**Exercise**
From the records below, please repeat exactly the line that has "Screen dimensions: 350x263", the line that has "This screenshot has height=411, width=323.", and every line between them, and nothing else.

Source records
┄┄┄┄┄┄┄┄┄┄
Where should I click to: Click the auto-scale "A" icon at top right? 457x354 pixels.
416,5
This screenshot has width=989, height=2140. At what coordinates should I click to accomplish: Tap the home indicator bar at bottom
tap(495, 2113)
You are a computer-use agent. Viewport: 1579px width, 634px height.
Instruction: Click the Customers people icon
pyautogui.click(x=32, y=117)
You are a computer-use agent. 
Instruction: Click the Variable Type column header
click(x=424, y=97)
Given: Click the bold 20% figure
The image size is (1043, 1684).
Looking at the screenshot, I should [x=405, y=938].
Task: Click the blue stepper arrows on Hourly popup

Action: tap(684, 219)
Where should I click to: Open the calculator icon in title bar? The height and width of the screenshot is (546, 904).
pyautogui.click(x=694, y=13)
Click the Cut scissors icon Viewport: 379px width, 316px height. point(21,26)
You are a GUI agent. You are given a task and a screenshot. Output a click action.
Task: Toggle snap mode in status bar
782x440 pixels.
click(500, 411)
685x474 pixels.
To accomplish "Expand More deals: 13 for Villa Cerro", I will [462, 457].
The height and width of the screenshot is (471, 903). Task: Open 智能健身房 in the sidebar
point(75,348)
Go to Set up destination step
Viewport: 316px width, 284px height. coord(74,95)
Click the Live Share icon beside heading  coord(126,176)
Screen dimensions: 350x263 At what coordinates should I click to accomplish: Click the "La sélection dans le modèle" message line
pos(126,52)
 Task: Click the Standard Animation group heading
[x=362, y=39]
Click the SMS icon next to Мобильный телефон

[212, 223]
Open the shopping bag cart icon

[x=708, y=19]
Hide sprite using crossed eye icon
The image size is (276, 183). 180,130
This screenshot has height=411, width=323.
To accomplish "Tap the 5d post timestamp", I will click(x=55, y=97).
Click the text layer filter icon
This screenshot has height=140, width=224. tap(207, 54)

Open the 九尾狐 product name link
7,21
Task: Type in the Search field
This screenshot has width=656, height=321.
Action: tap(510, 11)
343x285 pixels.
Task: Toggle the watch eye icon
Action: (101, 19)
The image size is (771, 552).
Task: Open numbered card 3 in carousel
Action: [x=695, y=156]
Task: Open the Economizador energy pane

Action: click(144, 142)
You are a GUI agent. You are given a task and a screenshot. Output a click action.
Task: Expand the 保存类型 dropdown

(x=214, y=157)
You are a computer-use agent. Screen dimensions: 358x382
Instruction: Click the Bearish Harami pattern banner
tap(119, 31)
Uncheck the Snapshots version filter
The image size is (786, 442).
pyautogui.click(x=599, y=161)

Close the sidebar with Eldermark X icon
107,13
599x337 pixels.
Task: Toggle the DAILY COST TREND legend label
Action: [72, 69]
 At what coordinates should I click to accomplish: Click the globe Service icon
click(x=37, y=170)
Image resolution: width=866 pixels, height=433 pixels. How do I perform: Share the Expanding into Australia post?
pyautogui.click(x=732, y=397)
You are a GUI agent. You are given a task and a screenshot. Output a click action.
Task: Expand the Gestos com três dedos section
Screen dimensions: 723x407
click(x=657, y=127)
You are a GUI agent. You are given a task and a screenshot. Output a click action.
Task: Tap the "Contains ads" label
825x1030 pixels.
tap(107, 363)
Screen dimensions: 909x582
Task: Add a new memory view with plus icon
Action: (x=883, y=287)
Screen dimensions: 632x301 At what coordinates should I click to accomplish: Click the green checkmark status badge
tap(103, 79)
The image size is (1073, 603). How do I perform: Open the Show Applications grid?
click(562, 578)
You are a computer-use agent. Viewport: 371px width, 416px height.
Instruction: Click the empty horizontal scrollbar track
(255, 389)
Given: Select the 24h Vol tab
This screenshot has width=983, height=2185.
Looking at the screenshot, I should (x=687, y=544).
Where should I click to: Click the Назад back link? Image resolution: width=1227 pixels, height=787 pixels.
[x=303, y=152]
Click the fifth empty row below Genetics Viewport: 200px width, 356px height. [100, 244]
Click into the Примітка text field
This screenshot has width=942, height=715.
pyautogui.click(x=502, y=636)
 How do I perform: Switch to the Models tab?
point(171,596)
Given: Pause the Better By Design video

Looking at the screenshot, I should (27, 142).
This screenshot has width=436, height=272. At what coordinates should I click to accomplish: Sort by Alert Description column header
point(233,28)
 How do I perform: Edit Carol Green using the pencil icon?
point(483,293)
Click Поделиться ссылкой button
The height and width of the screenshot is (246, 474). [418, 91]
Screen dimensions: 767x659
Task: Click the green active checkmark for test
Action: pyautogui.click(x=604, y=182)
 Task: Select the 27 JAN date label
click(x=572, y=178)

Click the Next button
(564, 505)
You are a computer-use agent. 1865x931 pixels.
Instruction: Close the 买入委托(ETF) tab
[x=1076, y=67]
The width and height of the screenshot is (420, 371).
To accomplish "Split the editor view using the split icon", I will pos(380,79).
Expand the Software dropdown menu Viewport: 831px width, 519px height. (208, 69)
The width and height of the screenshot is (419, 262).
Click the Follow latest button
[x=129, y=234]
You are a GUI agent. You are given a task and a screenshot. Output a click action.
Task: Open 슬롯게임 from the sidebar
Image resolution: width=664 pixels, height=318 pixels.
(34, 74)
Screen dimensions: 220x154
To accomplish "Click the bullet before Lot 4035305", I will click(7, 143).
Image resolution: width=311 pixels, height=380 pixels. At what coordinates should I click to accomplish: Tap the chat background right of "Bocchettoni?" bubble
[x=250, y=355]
┄┄┄┄┄┄┄┄┄┄
**Solution for this task**
Screen dimensions: 350x263 At what coordinates should I click to accomplish: Click the "La sélection dans le modèle" message line
pos(126,52)
 Task: Click the Standard Animation group heading
[x=362, y=39]
Click the SMS icon next to Мобильный телефон

[212, 223]
Open the shopping bag cart icon

[x=708, y=19]
Hide sprite using crossed eye icon
The image size is (276, 183). 180,130
This screenshot has height=411, width=323.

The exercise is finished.